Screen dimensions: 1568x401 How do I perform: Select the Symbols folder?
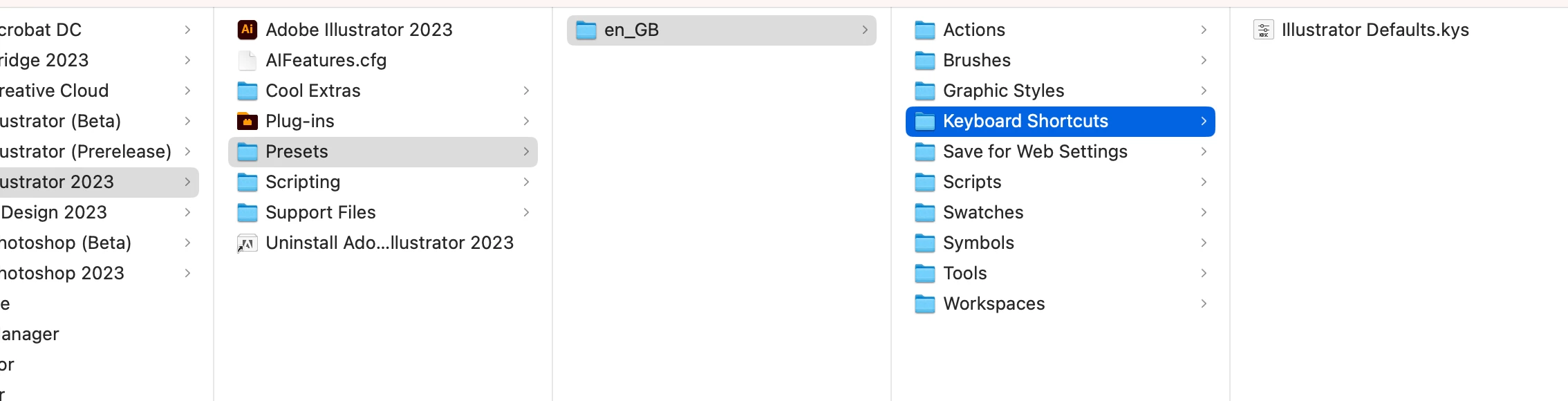pyautogui.click(x=1061, y=243)
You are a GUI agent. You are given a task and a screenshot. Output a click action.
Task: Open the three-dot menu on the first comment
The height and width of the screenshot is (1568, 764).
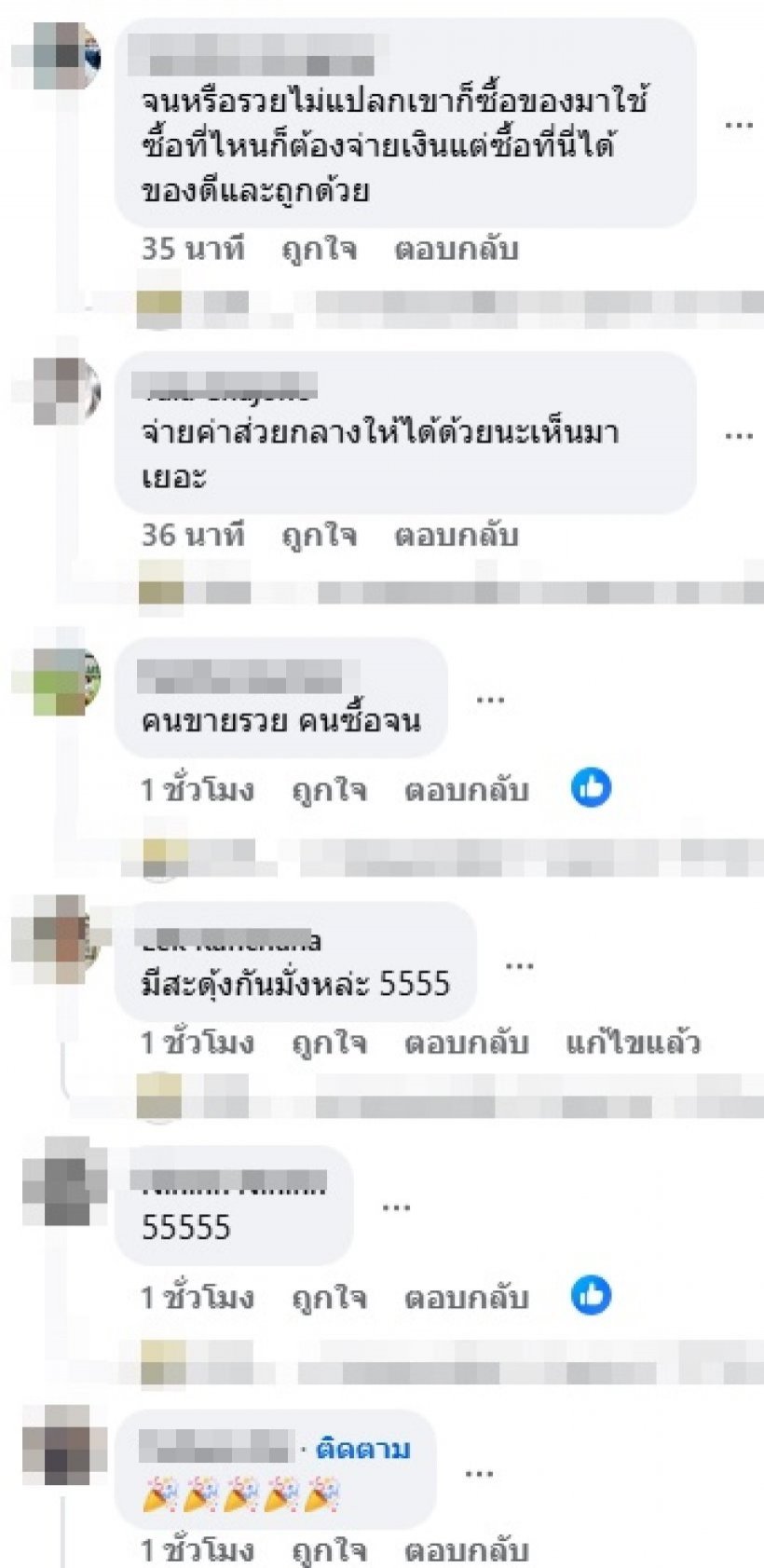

# About this task
Beginning with the line that contains "Task: Open the" and ending with the last line of the entries above, repeat each line exactly, but not the pictures.

# Solution to this task
Task: Open the three-dot menu on the first comment
The height and width of the screenshot is (1568, 764).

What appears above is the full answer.